My grandmother peered up at Tilly in awe. “Was that somethin’ you knew on account of you was a professor, or somethin’ you seen on the History Channel?”
“I believe it was the first historical fact out of our guide’s mouth this morning,” acknowledged Tilly.
“No kiddin’?” Nana gave a little suck on her uppers. “George said the fella was speakin’ English, but I didn’t believe him.”
“His burr was quite pronounced,” Tilly admitted. “I’m not surprised you couldn’t understand him, Marion. If I hadn’t cut my anthropological teeth mastering non-labial consonants on Faraulep Island, I wouldn’t have been able to understand him either.”

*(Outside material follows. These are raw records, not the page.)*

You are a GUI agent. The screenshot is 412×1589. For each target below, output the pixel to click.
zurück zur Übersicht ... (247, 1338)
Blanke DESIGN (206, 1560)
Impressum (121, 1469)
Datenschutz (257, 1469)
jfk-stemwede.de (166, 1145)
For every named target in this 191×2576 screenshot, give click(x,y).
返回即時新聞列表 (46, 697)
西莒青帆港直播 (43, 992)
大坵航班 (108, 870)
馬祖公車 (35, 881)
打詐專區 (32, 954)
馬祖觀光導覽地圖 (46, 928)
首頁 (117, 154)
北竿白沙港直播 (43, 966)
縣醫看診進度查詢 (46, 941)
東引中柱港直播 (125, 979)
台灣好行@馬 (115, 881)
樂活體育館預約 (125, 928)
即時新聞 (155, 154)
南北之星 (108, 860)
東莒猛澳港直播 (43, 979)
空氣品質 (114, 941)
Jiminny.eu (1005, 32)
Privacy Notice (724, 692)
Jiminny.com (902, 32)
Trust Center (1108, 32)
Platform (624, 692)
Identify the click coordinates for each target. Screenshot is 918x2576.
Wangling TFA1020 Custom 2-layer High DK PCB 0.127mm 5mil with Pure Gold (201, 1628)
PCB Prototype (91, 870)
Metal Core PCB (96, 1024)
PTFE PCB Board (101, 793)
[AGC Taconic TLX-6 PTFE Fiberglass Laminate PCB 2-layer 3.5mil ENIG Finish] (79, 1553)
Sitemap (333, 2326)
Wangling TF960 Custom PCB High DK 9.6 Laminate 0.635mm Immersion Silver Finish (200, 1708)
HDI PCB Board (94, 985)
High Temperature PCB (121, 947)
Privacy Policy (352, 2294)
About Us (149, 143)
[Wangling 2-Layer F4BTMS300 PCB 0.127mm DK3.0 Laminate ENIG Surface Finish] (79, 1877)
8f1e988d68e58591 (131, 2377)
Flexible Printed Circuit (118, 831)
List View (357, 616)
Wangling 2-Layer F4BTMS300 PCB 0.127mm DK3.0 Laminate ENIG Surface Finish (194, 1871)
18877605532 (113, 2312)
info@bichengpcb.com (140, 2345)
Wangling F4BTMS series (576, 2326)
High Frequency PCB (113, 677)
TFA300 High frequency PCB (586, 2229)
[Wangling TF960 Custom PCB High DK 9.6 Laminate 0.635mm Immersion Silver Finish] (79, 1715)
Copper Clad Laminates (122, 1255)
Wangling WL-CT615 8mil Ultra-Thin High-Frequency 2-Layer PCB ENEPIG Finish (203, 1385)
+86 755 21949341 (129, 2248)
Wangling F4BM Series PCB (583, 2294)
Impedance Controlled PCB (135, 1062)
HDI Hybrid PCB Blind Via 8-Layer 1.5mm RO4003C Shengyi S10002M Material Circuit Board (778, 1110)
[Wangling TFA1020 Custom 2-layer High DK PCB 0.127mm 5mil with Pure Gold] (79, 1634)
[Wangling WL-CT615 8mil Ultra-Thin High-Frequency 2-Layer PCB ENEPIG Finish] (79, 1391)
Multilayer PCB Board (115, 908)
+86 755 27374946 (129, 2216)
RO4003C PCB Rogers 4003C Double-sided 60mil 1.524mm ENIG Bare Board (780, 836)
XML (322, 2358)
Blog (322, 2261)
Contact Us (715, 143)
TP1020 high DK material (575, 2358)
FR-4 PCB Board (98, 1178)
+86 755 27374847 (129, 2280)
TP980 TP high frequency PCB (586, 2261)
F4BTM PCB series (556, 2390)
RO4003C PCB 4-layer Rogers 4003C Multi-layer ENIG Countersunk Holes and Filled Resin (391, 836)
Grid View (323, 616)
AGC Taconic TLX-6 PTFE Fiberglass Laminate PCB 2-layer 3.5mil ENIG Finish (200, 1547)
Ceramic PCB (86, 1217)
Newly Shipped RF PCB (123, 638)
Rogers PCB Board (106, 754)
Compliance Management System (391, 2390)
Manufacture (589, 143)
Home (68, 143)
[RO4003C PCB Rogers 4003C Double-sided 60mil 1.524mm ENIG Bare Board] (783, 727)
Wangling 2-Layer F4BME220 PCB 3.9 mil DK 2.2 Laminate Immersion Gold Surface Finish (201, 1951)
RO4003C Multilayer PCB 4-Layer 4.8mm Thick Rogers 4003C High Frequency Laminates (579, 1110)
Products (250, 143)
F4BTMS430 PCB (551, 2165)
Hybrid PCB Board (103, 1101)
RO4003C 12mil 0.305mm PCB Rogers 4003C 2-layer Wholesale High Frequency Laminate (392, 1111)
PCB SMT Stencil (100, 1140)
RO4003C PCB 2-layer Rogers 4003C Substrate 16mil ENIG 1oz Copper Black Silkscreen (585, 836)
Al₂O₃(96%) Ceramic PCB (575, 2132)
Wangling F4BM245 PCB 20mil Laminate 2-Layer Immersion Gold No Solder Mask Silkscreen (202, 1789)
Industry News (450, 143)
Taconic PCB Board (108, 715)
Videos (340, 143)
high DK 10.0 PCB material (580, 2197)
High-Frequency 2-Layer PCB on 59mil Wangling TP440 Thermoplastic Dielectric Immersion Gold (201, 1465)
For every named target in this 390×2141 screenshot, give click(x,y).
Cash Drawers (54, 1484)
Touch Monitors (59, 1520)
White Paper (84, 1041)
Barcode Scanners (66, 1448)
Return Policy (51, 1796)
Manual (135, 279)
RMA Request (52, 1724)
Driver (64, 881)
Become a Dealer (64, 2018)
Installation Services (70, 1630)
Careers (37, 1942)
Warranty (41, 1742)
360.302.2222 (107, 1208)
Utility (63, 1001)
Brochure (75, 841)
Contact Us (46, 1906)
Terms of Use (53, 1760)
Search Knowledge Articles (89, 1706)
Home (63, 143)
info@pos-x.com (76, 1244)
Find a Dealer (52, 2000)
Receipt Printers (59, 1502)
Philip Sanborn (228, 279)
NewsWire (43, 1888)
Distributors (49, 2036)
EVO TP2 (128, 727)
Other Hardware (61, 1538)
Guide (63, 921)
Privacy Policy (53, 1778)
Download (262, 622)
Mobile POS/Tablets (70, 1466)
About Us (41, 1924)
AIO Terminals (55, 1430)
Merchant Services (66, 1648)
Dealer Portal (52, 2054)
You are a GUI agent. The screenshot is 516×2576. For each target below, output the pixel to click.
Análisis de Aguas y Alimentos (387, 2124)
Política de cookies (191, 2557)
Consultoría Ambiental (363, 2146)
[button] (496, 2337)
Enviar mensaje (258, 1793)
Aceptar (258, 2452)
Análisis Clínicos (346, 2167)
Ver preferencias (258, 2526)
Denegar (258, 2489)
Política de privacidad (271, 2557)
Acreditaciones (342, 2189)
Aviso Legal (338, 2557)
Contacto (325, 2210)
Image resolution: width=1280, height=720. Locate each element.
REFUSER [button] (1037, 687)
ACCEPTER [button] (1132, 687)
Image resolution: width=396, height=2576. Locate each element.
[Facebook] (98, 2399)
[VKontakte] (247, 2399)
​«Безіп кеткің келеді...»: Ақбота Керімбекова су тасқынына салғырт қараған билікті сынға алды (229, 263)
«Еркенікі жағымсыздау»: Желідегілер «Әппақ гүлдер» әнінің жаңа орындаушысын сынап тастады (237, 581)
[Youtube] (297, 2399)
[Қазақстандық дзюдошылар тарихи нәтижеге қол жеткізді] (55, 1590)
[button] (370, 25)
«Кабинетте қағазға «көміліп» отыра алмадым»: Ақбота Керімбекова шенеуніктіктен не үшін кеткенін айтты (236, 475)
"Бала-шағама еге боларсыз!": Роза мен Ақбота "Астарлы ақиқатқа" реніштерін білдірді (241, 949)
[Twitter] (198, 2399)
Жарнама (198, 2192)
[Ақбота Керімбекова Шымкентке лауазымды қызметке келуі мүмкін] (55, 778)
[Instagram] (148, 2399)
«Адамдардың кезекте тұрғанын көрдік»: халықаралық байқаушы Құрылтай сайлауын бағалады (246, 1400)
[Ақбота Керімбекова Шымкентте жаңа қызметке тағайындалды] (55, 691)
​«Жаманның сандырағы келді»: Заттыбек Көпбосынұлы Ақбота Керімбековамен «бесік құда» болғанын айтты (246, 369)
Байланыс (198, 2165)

We were killing time on the Royal Mile, an inordinately wide, brick-paved street that stretched like a landing strip from Edinburgh Castle all the way to Holyrood Palace, where the Scottish Queen Mary had resided for a handful of years in the sixteenth century. Since our visit coincided with the city’s famous festival and military tattoo, we were sharing the street with musicians, jugglers, acrobats, actors, bagpipers, and craftsmen hawking everything from Celtic crosses to tam o’ shanters. Normally, I’d be concerned about losing guests in the chaos, especially since my tour group consists entirely of seniors who might be easily disoriented. But thanks to modern technology, my worries have all but been eliminated.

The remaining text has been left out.